Deb

JULY 20, 1974

It’s Tim she thinks she loves at first—despite the field of acne—but it’s Bird who finds her. They are in the garden weeding the tomatoes. The weeds are voracious, a forest unto themselves, and they are there for hours, pulling, plucking, under Amish straw hats Tim brought back from a shop in western Pennsylvania. They take off their jeans and dresses, wear just their underwear and cotton T-shirts, sleeves and necks cut off to let in the air. Deb’s back and shoulders are pink, raw, but the pain will come later, will be soothed by creek water. For now there are the weeds amid the tomatoes, the rows upon rows ahead of them, brought on by June rain. And there is Bird, before her.

She doesn’t know much about Bird. She’s from Atlanta, met Ginny at Yale. They came north together in Bird’s blue Saab 96, which her father, a banker, bought for her. Bird has all the best records: Ruth Brown, Nina Simone, Billie Holiday. When she dances in the living room, all eyes are on her.

She tells them stories about a grandmother from Mexico City—aristocratic—and another grandmother—a goat farmer from the mountains of Greece. Tips her head back. Laughs. “I didn’t inherit her love of the land.”

Now, in the garden, Bird throws herself back onto the dirt and closes her eyes. “Goddamn manual labor,” she whispers. “I’m parched. Why did we all come here again?”

Deb rubs the sweat out of her eyes, smearing dirt across her face. It’s true. It’s not at all how she thought, the day-in-and-day-out relentlessness of physical labor. Her back aches. Her legs ache. Her neck screams from sunburn. Bird rolls over and turns toward Deb. She puts her thin, dirt-caked hand on Deb’s thigh. “Perhaps we should retire,” she says, smiling.

Deb looks back, surprised. Her leg is cool where Bird’s hand touches it.

“Perhaps,” she says.

They go back to the house—its rooms refreshingly cool—and up the stairs to Bird’s room. Deb feels Ginny’s eyes on them where she stands at the kitchen sink—suspect, or wounded, Deb can’t tell. Deb follows Bird up the back stairway.

Her room is above the kitchen, an attic room with low ceilings and a bed on the floor. “Part of the Underground Railroad, I think, this room,” Bird says. There are candles everywhere, a tapestry hanging as a curtain. She undresses Deb and Deb undresses her. Deb has never kissed a woman, never touched a nipple other than her own, never slipped a finger inside another woman’s body. Never had a woman’s hand draw constellations of the freckles on her sunburnt chest. She spends the evening and the night there, wrapped in Bird’s arms, watching moonlight make its way across the rafters.

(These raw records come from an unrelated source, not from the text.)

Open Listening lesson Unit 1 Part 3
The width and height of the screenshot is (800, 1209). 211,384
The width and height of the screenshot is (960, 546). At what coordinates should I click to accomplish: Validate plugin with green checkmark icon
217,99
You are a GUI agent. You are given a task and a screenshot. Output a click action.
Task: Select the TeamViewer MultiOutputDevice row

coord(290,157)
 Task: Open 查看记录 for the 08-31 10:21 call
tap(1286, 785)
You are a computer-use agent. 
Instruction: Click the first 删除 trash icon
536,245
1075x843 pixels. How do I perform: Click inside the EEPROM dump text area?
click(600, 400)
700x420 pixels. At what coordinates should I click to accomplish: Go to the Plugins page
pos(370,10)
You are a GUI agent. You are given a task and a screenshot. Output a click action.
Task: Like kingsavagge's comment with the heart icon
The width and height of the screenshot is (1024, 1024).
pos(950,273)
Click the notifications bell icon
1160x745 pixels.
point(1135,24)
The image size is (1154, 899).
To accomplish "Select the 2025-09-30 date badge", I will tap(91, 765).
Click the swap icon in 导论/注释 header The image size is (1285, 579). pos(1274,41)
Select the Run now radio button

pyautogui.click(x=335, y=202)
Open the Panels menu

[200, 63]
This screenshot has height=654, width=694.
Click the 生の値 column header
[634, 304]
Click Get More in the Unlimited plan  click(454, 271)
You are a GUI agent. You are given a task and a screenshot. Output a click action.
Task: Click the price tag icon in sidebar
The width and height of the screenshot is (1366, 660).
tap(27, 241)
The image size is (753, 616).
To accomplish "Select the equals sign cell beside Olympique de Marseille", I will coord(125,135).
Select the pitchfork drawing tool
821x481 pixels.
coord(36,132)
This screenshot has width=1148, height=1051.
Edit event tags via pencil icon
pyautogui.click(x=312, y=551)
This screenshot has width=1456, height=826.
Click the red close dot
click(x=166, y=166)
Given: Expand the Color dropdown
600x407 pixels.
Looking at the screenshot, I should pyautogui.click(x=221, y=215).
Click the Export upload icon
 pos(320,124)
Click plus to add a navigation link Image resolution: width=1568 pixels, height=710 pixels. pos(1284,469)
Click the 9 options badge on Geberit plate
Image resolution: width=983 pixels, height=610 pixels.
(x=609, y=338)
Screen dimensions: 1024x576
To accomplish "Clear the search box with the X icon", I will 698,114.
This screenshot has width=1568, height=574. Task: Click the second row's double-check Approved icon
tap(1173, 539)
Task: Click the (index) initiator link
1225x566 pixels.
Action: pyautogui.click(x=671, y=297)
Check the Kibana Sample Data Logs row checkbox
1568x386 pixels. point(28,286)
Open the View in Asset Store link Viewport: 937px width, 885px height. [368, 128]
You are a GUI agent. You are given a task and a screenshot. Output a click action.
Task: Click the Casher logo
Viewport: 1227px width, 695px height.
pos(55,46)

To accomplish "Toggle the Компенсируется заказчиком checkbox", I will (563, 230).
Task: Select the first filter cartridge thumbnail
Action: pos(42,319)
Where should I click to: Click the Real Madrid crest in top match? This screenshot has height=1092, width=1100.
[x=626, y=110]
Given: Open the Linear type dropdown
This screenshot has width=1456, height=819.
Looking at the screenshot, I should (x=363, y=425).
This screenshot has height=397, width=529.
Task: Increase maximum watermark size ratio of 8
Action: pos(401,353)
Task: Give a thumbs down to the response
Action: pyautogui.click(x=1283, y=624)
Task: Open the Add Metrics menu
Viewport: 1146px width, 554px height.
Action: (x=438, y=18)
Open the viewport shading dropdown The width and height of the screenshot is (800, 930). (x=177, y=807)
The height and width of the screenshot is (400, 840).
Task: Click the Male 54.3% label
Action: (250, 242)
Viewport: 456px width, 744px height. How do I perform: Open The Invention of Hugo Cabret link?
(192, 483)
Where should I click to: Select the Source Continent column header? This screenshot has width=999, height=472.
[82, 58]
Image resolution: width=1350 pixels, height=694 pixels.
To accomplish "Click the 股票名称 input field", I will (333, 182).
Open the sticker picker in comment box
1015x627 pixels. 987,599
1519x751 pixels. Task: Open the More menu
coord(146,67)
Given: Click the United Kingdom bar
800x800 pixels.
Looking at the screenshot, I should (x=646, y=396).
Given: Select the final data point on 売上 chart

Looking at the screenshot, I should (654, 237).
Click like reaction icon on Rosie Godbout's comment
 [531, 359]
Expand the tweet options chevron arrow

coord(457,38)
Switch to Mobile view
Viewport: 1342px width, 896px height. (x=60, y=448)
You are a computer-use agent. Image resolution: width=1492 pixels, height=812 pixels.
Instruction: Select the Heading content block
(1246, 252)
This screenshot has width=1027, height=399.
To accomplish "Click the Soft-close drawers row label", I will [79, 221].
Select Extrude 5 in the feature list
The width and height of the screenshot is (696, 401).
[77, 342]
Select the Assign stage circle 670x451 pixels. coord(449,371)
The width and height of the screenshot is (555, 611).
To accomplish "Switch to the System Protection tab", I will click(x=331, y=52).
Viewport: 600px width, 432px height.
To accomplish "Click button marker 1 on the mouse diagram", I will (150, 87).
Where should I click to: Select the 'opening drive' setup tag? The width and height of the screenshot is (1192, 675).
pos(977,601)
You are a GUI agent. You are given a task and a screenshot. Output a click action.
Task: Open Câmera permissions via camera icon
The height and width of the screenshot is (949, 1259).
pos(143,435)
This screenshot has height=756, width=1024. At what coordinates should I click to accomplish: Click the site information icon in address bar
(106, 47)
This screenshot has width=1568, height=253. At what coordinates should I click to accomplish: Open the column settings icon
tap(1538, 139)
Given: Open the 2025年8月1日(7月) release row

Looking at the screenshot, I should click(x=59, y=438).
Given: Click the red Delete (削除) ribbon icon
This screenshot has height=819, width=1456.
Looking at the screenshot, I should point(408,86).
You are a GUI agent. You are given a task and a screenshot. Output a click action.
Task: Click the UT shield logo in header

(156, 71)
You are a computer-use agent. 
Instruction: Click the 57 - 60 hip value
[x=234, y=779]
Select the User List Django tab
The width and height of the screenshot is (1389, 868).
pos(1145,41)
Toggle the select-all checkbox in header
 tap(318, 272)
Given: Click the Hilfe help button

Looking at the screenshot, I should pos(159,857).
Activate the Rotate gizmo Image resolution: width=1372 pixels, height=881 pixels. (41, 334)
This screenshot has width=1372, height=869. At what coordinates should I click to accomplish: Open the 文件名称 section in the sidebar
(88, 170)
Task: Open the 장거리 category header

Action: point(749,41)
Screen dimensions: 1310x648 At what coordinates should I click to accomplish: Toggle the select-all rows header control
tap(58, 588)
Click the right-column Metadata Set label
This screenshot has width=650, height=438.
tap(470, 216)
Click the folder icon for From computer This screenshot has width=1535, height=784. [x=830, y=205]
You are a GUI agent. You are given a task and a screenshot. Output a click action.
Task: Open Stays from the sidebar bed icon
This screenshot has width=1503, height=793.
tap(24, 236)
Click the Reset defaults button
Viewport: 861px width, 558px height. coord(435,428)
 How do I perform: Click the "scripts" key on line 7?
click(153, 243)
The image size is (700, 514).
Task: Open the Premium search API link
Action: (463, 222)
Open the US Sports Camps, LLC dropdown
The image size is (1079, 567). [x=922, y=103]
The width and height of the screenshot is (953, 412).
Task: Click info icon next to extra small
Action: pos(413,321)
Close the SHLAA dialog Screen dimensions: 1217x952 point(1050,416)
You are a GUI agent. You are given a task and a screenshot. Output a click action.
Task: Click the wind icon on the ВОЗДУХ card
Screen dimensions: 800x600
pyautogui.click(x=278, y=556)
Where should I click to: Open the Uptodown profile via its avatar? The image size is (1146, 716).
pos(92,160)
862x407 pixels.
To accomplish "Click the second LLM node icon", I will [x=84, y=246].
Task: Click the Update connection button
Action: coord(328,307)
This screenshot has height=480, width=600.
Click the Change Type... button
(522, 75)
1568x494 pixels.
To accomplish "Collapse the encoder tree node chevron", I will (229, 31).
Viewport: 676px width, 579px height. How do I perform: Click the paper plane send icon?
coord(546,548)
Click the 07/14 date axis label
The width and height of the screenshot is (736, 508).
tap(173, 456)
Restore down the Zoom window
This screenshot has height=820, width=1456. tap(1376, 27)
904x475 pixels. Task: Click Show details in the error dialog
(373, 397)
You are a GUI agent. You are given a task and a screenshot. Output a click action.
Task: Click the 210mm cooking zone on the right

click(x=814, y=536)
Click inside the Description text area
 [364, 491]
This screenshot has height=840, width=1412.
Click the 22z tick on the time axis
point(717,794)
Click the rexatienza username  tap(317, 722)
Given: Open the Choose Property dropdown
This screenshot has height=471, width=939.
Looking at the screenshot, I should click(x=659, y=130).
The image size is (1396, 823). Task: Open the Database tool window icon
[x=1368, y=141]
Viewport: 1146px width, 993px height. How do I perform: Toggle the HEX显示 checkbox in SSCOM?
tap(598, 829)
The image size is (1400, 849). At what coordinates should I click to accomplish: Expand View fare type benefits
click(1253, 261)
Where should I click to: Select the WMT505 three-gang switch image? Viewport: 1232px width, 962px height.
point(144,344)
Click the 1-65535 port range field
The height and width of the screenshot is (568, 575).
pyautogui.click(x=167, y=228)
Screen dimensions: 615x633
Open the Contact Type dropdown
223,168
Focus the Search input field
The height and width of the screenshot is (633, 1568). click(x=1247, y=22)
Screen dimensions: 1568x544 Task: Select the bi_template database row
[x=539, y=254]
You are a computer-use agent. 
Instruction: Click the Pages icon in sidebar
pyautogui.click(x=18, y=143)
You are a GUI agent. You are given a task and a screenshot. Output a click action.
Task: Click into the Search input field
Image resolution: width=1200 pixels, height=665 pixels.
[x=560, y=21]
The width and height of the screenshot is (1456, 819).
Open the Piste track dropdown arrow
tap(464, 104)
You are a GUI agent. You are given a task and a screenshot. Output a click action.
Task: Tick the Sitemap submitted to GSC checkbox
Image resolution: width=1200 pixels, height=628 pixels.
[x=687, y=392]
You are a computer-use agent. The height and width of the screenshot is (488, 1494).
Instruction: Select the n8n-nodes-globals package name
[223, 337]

When she wakes, Bird is sitting in bed with a cigarette, listening to Gil Scott-Heron’s “The Revolution Will Not Be Televised.”

Bird grins at Deb; Deb flings her head back on the pillow, laughs. Lies there in the cotton sheets listening to the song and to the rooster below and to the crickets beyond them. She puts her hand on Bird’s arm. Closes her eyes. The revolution will be no re-run, brothers, Gil Scott-Heron sings. The revolution will be live.